**Teks Sumber:**
Komisi III DPR Temukan Kejanggalan SP3 terhadap 15 Perusahaan Terduga Pembakar Hutan Riau

Komisi III DPR Temukan Kejanggalan SP3 terhadap 15 Perusahaan Terduga Pembakar Hutan Riau

Lahan gambut di belakang papan segel ini sebelumnya hutan, terbakar (dibakar), setelah turun hujan, api mati, tak berapa lama malah ditanami sawit. (foto: sapariah saturi/mongabay.co.id)

Jum'at, 05 Agustus 2016 16:50 WIB
JAKARTA, POTRETNEWS.com - Komisi III DPR menemui pihak Polda Riau dan Kejaksaan Tinggi Riau guna menelusuri pemberian surat perintah pemberian penyidikan (SP3) terhadap 15 perusahaan diduga pembakar lahan pada 2015. Dalam pertemuan tersebut, Komisi III menemukan sejumlah kejanggalan terkait pemberian SP3 itu. Anggota Komisi III DPR Masinton Pasaribu menyebutkan, kejanggalan tersebut salah satunya adalah SP3 yang dinilai keluar terlampau cepat. ''Kok cepat sekali menetapkan tersangka, cepat juga mengeluarkan SP3,'' kata Masinton saat dihubungi, Kamis (4/8/2016)

Menurut Masinton, penetapan tersangka pada perusahaan-perusahaan yang terlibat kebakaran hutan dan lahan (karhutla) dilakukan pada akhir 2015. Belum sampai setahun, proses penyidikan kasus-kasus yang menjerat 15 perusahaan dihentikan. Padahal, kata Masinton, Polda Riau dinilai belum melakukan penyidikan secara menyeluruh.

**Daftar Tugas:**
- 1) Salin kata demi kata bagian berita tentang SP3 di Riau dari "Lahan gambut di" sampai "(foto: sapariah saturi/mongabay.co.id)".
- 2) Tolong ganti "icon" dengan "symbol" pada catatan dari baris yang memuat "You are a computer-use agent. The image size is (1400, 841)." sampai baris yang memuat "(x=579, y=144)", termasuk kedua baris itu. Tuliskan ulang hanya baris-baris tersebut tanpa perubahan lain.

**Data Ekstraksi:**
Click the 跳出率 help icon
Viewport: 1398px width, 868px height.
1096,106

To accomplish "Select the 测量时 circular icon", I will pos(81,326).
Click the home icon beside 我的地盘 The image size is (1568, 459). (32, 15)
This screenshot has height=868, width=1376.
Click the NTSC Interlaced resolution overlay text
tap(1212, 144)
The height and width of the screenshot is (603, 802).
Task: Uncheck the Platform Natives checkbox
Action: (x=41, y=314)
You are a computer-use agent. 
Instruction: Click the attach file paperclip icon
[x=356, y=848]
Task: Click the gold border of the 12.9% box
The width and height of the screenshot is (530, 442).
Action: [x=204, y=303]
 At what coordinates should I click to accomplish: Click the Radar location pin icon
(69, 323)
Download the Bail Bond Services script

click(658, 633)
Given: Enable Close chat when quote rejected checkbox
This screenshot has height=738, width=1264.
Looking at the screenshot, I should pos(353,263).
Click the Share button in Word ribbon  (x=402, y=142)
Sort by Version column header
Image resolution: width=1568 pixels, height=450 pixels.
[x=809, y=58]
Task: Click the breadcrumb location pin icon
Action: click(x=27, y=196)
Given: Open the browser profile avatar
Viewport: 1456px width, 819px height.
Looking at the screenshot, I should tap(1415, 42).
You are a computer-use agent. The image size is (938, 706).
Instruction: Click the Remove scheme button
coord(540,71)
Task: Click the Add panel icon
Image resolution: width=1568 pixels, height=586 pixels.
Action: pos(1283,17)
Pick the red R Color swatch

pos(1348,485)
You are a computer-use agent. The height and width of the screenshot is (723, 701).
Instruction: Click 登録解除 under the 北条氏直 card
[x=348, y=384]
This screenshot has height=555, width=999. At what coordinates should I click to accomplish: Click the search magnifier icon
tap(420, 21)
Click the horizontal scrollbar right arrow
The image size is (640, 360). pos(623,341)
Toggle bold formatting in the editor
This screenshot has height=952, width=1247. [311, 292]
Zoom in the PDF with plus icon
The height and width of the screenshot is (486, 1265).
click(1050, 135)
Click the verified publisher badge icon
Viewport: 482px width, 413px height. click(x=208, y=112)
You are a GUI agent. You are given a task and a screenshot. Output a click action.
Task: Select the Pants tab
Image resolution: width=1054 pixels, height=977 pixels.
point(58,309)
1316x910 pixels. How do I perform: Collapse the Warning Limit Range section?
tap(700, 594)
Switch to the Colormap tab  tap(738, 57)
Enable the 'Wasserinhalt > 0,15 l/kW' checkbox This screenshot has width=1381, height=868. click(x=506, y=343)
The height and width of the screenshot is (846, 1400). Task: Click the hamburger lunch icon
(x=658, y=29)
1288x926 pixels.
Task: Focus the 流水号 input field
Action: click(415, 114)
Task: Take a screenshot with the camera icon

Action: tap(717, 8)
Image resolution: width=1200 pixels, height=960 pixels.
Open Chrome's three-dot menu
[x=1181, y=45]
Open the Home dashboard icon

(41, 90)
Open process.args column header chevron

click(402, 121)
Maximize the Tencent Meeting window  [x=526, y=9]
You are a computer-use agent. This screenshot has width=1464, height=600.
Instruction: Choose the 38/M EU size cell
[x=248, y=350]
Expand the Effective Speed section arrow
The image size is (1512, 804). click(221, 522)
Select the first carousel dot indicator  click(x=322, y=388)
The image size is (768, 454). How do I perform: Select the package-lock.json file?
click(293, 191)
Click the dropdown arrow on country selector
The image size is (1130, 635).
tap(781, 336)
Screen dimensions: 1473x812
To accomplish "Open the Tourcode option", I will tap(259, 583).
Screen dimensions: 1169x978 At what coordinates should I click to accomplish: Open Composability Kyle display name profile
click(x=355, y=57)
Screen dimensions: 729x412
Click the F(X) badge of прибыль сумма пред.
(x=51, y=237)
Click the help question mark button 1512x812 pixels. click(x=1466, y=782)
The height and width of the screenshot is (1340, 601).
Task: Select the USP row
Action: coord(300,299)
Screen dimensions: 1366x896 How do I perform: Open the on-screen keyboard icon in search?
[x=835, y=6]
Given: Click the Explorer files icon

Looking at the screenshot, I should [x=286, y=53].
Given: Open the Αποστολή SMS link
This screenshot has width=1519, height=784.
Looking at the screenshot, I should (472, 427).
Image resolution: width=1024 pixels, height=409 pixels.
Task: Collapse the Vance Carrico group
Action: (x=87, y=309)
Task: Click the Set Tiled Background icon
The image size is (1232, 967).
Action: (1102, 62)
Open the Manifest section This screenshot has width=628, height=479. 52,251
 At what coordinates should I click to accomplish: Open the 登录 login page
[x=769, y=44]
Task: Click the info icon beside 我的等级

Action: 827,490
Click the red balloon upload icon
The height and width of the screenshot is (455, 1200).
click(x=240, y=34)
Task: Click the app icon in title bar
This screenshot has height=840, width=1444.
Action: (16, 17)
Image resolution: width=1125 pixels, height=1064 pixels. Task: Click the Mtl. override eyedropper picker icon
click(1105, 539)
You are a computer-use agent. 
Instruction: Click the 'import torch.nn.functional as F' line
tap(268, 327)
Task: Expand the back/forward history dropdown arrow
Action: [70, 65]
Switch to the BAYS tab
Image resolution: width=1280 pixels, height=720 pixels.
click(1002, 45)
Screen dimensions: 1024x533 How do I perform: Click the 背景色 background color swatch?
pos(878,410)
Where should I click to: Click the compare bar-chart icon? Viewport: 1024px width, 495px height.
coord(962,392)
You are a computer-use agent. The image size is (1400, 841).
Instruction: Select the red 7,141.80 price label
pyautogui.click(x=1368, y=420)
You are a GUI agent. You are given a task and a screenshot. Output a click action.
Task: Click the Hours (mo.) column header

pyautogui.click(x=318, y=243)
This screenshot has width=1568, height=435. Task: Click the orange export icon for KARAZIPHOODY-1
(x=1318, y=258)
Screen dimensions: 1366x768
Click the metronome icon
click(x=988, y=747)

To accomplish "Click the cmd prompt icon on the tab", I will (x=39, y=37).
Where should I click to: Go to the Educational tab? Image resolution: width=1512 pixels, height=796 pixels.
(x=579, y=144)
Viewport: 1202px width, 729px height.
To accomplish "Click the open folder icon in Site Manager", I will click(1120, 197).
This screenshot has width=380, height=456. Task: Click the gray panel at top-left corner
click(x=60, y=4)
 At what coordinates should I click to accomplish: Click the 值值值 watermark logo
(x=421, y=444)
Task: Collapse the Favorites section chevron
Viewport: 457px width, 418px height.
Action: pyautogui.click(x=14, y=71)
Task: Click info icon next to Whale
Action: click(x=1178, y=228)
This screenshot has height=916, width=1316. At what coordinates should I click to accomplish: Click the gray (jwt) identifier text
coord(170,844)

**Jawaban Lengkap:**
- 1)
Lahan gambut di belakang papan segel ini sebelumnya hutan, terbakar (dibakar), setelah turun hujan, api mati, tak berapa lama malah ditanami sawit. (foto: sapariah saturi/mongabay.co.id)

- 2)
You are a computer-use agent. The image size is (1400, 841).
Instruction: Select the red 7,141.80 price label
pyautogui.click(x=1368, y=420)
You are a GUI agent. You are given a task and a screenshot. Output a click action.
Task: Click the Hours (mo.) column header

pyautogui.click(x=318, y=243)
This screenshot has width=1568, height=435. Task: Click the orange export symbol for KARAZIPHOODY-1
(x=1318, y=258)
Screen dimensions: 1366x768
Click the metronome symbol
click(x=988, y=747)

To accomplish "Click the cmd prompt symbol on the tab", I will (x=39, y=37).
Where should I click to: Go to the Educational tab? Image resolution: width=1512 pixels, height=796 pixels.
(x=579, y=144)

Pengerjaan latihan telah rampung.